L’affaire autour de la mort de Lyhanna, 11 ans, continue de susciter des réactions judiciaires. L’avocate d’une autre présumée victime, désignée sous le prénom de Rosa, a livré un témoignage frappant sur l’état psychologique de sa cliente.

Me Élise Arfi, qui représente la fillette, a indiqué que Rosa est « murée dans le silence » et « effrayée ». Ces déclarations interviennent alors que la région de Fleurance a rendu un dernier hommage chargé d’émotion à Lyhanna.

La défense de Rosa réclame désormais des comptes sur le fonctionnement du système judiciaire. Selon l’avocate, l’enfant serait dans un état de sidération, incapable de verbaliser ce qu’elle a vécu. « Elle se tait, elle se referme », a confié l’avocate, ajoutant que cette attitude traduit une peur profonde.

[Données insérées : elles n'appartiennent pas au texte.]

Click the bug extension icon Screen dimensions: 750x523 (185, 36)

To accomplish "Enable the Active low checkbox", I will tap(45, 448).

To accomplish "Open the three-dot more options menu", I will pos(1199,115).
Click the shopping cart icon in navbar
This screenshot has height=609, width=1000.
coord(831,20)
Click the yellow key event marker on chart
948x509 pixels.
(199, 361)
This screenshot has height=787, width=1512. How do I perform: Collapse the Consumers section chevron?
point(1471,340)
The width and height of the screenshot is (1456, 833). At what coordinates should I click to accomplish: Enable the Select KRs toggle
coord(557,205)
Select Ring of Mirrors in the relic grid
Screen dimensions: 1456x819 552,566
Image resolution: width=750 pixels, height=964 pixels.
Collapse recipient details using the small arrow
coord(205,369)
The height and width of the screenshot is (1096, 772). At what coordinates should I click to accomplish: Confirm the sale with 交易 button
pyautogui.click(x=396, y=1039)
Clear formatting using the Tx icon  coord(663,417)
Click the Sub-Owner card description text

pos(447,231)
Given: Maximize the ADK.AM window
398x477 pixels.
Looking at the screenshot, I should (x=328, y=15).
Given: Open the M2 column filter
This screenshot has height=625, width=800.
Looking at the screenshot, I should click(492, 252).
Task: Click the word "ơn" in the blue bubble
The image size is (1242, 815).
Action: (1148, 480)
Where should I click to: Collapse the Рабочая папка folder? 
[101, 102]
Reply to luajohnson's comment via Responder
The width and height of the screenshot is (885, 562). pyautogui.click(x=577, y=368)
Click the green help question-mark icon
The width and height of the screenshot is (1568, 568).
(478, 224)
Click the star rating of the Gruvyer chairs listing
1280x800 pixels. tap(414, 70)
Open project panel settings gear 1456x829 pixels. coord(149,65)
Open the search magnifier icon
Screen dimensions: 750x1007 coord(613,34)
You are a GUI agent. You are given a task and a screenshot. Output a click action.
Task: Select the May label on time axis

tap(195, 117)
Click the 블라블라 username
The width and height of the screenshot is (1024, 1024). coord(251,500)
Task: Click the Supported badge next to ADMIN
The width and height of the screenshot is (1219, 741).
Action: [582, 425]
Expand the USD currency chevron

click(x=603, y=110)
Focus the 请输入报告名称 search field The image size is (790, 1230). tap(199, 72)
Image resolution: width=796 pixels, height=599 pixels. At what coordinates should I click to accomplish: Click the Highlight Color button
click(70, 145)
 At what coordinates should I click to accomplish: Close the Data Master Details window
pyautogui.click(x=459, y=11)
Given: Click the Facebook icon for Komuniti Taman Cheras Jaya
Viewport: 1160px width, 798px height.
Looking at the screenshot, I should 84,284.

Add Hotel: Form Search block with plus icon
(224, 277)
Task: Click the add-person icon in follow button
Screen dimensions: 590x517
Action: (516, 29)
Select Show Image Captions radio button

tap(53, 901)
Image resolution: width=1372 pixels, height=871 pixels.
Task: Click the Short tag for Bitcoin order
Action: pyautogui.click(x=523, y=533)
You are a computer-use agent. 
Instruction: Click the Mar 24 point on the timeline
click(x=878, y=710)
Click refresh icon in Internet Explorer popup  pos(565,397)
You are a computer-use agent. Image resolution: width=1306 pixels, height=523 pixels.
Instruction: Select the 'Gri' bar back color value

Des zones d’ombre persistent

L’affaire Jérôme Barella, mis en cause dans le meurtre de Lyhanna, a révélé des dysfonctionnements présumés dans le suivi judiciaire du suspect. Plusieurs voix s’élèvent pour pointer des manquements, tandis que d’autres estiment qu’il est « irresponsable » de désigner la faute des magistrats sans une analyse globale.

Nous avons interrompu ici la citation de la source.